A much anticipated Court of Appeal ruling has been made public today where it upheld a stringent judgment in a landmark case which establishes the court’s post-Jackson hardline approach to costs budgeting.
In a judgment released this morning, the court refused relief from sanctions to the firm representing Andrew Mitchell in his libel action over The Sun’s ‘plebgate’ story.
Master of the Rolls Lord Dyson said that overturning the appeal would be a ‘major setback’ to the change in culture envisaged in the Jackson reforms.
He added that any relief from sanctions ‘would give rise to uncertainty and complexity and stimulate satellite litigation’.
The firm in question has had its budget limited to court fees alone after failing to submit a figure seven days before the first case management conference.
In effect, the ruling meant that even if the former chief whip wins his libel case, The Sun would not have to pay his legal fees.
The Court of Appeal today said that ruling was correct and dismissed the appeal.

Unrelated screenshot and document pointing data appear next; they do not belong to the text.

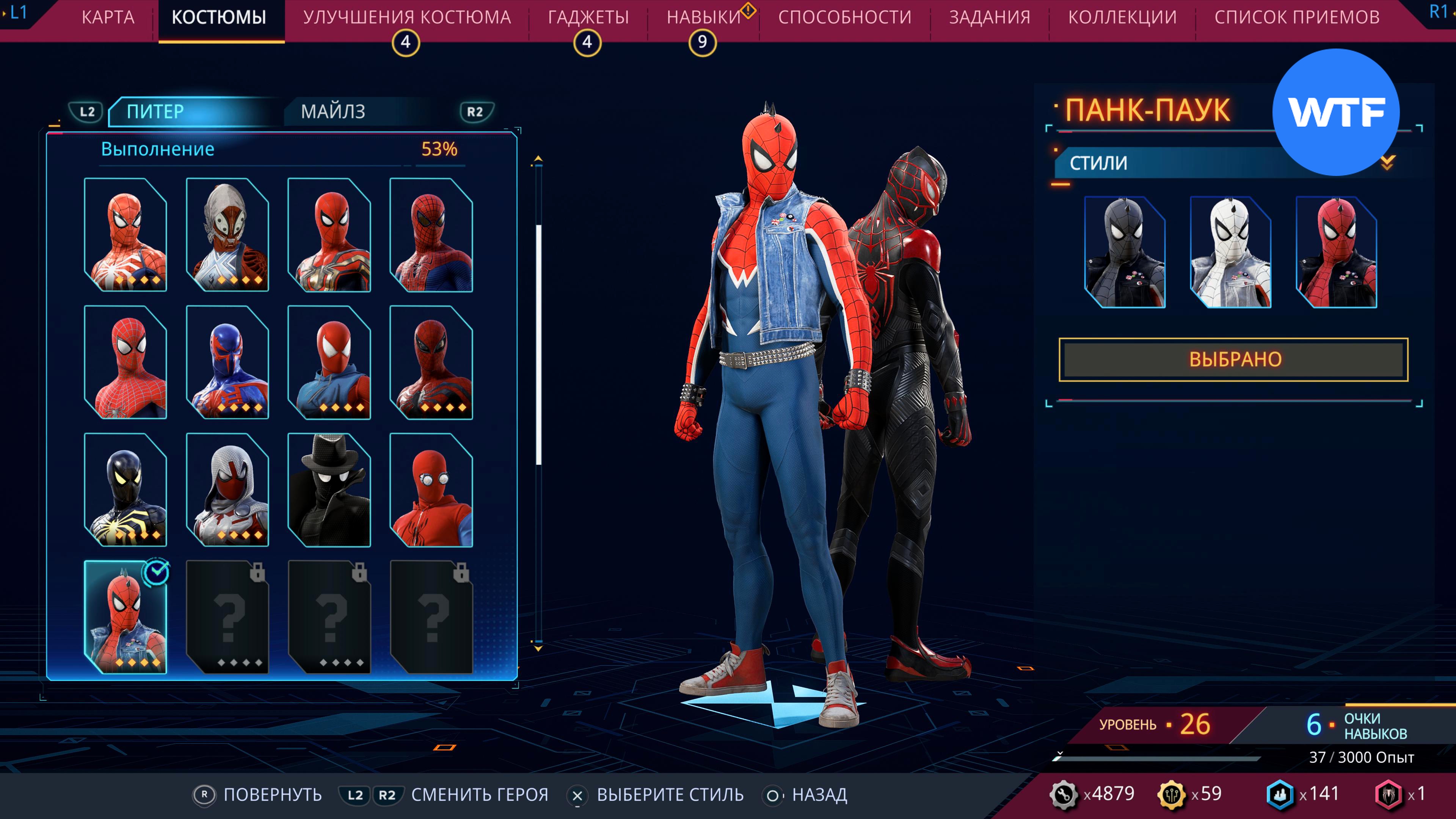The image size is (1456, 819).
Task: Open the КОЛЛЕКЦИИ tab
Action: [x=1122, y=17]
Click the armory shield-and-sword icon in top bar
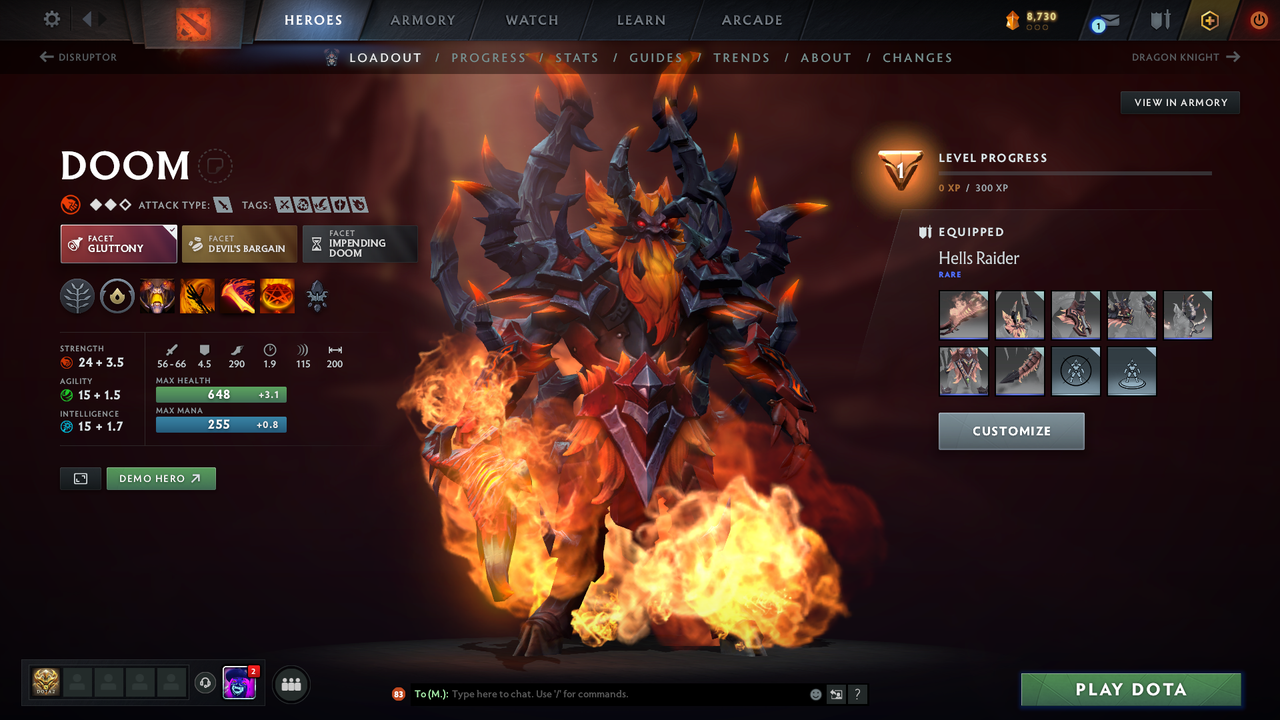Screen dimensions: 1280x720 click(1158, 19)
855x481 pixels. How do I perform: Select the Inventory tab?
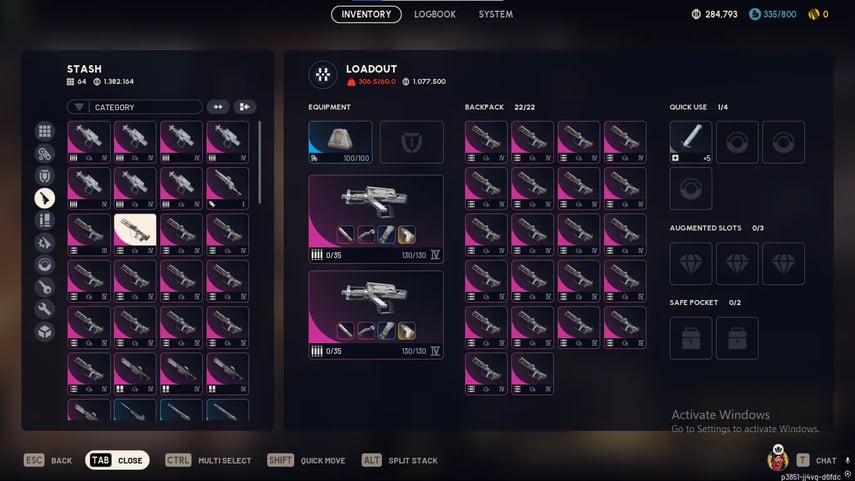tap(366, 14)
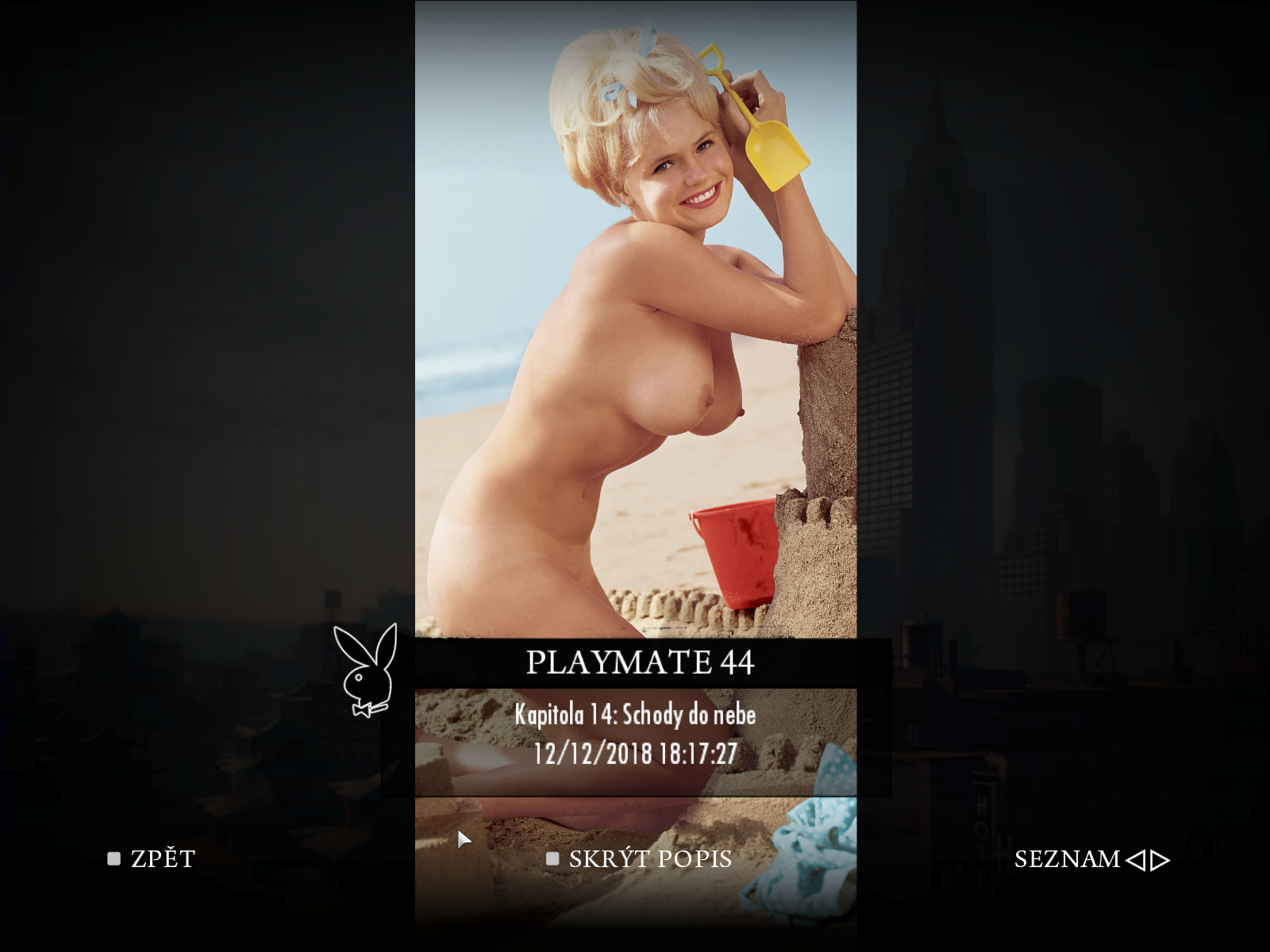Viewport: 1270px width, 952px height.
Task: Show the next item with SEZNAM right arrow
Action: click(1160, 860)
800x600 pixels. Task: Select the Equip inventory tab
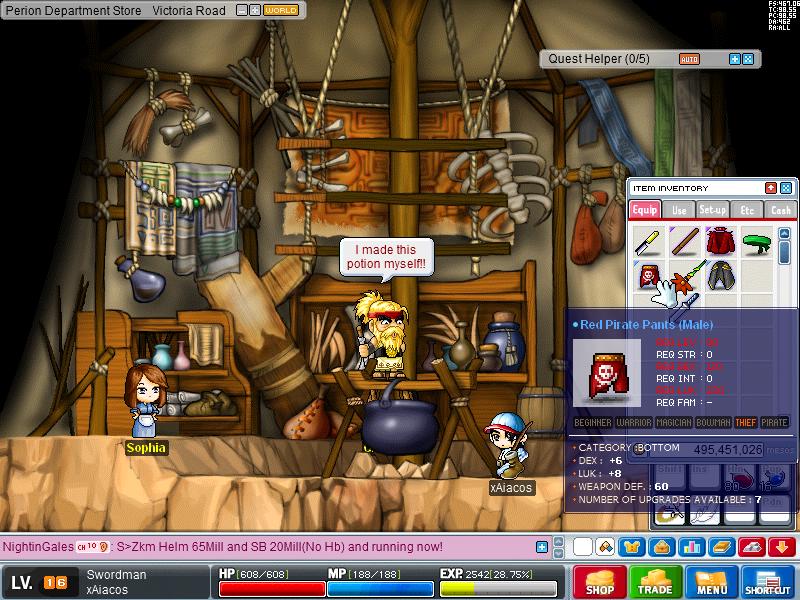point(645,210)
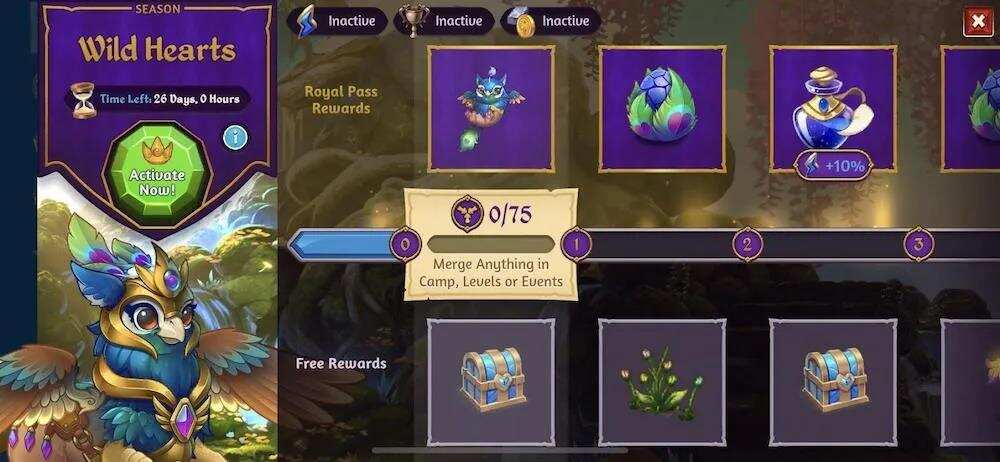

Lord Dyson admitted the claimant’s solicitors ‘had been ‘stretched very thin in terms of resources’ but he decided to refuse relief on the grounds these problems were not unusual.
The judgment said: ‘The defaults by the claimant’s solicitors were not minor or trivial and there was no good excuse for them.
They resulted in an abortive costs budgeting hearing and an adjournment which has serious consequences for other litigants.
‘Although it seems harsh in the individual case of Mr Mitchell’s claim, if we were to overturn the decision to refuse relief, it is inevitable that the attempt to achieve a change in culture would receive a major setback.’
The case is seen as a definitive guide to the court’s new approach to costs budgeting following the Jackson reforms which came into force last April.
Many firms involved in litigation will be concerned at the court’s strict approach to non-compliance with costs rules, but others will be pleased at least to have certainty about where they stand.
Elliot Mocton, Solicitor and Director of MRN said: ‘This judgment highlights more than ever the necessity for solicitors to be aware of potential pitfalls and establish firm relationships with their costs lawyers.
‘Compliance with the rules and court timetables is critical and solicitors can no longer be complacent when it comes to costs budgeting.’